Extract:
Retaliatory conduct which amounts to a breach of this policy could result in criminal or regulatory sanctions or civil liability or have an adverse effect on the Fund’s or a Service Provider’s reputation. As a result, a breach of this policy may constitute gross misconduct and may result in disciplinary action up to and including dismissal from service as a board member or officer, or with respect to a Service Provider, the Board’s decision to terminate any Fund contracts or other relationships with the Service Provider.

 

Retention and Treatment of Information Regarding Concerns and Complaints

 

The Committee minutes shall reflect the receipt, retention and treatment of information received pursuant to this policy. The Committee shall have the power to obtain the resources it deems necessary and appropriate to investigate any information regarding such concerns or complaints, including obtaining the assistance of special counsel, auditors or other advisors or consultants to assist it in carrying out its responsibilities.

 

(June 2004)

 

A-8


EXHIBIT B

 

NOMINATING, COMPENSATION AND GOVERNANCE COMMITTEE CHARTER

 

I. The Committee.

 

The Nominating, Compensation and Governance Committee (the “Committee”) is a committee of, and established by, the Board of Trustees/Directors (the “Board”) of each of the entities listed on Schedule A hereto (each a “Fund”). The Committee consists of such number of members as set by the Board from time to time and its members shall be selected by the Board. The Committee shall be comprised entirely of “independent members.” For purposes of this Charter, independent members shall mean members who are not interested persons of the Fund (“Disinterested Board members”) as defined in Section 2(a)(19) of the Investment Company Act of 1940, as amended (the “1940 Act”).

 

II. Board Nominations and Functions.

What to work on:
1. Retype the stretch of the fund governance excerpt from "The Committee minutes" through "out its responsibilities.".
2. Turn the paragraph of the fund governance excerpt that begins "The Nominating, Compensation and Governance Committee" into a short list, keeping its main facts.

Collected data:
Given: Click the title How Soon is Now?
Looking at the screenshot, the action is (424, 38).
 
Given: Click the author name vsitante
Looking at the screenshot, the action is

Solutions to the tasks:
1.
The Committee minutes shall reflect the receipt, retention and treatment of information received pursuant to this policy. The Committee shall have the power to obtain the resources it deems necessary and appropriate to investigate any information regarding such concerns or complaints, including obtaining the assistance of special counsel, auditors or other advisors or consultants to assist it in carrying out its responsibilities.

2.
- The Committee is a committee of the Board of Trustees/Directors of each Fund listed on Schedule A, and that Board set it up.
- The Board sets the number of members from time to time and chooses them.
- Every member must be independent.
- An independent member is one who is not an "interested person" of the Fund, as defined in Section 2(a)(19) of the Investment Company Act of 1940, as amended.